_What to work on_:
Count the lines in the entries below that contain the string "arrow". Give only the number.

--- Start Entries shown ---

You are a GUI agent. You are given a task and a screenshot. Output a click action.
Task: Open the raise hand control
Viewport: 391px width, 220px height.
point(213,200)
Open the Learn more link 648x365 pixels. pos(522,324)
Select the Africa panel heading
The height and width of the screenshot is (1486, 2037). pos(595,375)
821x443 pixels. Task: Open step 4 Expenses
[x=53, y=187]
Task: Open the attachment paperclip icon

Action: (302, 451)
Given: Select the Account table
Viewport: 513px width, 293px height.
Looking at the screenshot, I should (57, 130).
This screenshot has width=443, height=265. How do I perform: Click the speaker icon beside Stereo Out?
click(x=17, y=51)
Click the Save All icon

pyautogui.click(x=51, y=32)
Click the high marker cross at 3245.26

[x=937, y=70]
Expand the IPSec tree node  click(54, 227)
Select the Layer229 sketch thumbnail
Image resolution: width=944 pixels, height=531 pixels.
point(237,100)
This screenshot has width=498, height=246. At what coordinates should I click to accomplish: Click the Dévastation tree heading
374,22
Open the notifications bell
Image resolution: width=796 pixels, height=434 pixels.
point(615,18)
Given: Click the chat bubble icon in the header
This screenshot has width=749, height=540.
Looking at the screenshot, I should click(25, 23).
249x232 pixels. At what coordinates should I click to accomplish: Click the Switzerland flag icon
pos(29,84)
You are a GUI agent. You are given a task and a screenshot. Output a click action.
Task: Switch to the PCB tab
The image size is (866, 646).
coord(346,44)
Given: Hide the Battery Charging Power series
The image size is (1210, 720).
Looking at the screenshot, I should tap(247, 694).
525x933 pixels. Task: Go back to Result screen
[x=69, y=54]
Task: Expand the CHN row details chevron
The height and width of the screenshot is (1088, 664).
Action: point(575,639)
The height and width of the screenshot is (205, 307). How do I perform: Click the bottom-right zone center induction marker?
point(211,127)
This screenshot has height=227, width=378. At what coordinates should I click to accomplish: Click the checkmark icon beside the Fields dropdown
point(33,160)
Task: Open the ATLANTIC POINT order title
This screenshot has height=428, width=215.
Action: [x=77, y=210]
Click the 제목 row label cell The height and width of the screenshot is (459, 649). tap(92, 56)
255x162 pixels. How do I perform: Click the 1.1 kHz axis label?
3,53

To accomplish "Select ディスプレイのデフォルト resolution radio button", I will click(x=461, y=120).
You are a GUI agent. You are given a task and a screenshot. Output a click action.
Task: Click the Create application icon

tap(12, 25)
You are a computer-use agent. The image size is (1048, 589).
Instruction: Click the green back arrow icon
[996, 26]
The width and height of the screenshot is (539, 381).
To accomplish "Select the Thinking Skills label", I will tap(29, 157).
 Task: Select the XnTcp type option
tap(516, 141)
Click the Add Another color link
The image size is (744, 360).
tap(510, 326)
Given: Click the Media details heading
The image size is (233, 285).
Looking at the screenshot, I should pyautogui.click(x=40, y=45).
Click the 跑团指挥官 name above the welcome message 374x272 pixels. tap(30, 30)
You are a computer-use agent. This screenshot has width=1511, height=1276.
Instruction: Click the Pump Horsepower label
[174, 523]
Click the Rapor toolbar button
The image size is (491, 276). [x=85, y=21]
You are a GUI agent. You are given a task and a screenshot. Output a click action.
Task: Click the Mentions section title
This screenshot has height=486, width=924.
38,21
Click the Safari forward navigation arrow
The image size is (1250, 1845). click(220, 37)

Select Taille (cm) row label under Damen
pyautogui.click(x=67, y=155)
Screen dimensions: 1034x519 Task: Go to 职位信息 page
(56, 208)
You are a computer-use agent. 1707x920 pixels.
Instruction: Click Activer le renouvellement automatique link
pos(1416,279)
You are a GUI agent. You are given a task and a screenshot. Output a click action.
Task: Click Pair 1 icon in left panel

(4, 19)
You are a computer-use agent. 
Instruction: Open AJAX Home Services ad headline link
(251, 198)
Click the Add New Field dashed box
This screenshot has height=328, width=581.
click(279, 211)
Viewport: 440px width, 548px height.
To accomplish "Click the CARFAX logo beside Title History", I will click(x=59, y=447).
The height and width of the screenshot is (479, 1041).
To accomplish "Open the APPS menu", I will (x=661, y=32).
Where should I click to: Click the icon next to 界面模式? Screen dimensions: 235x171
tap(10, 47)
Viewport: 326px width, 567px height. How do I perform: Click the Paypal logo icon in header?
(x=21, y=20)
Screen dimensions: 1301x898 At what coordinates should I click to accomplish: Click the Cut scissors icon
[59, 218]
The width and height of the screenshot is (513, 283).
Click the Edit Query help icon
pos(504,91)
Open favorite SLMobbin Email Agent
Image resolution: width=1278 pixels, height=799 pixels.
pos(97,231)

--- End Entries shown ---

_Solution_:
2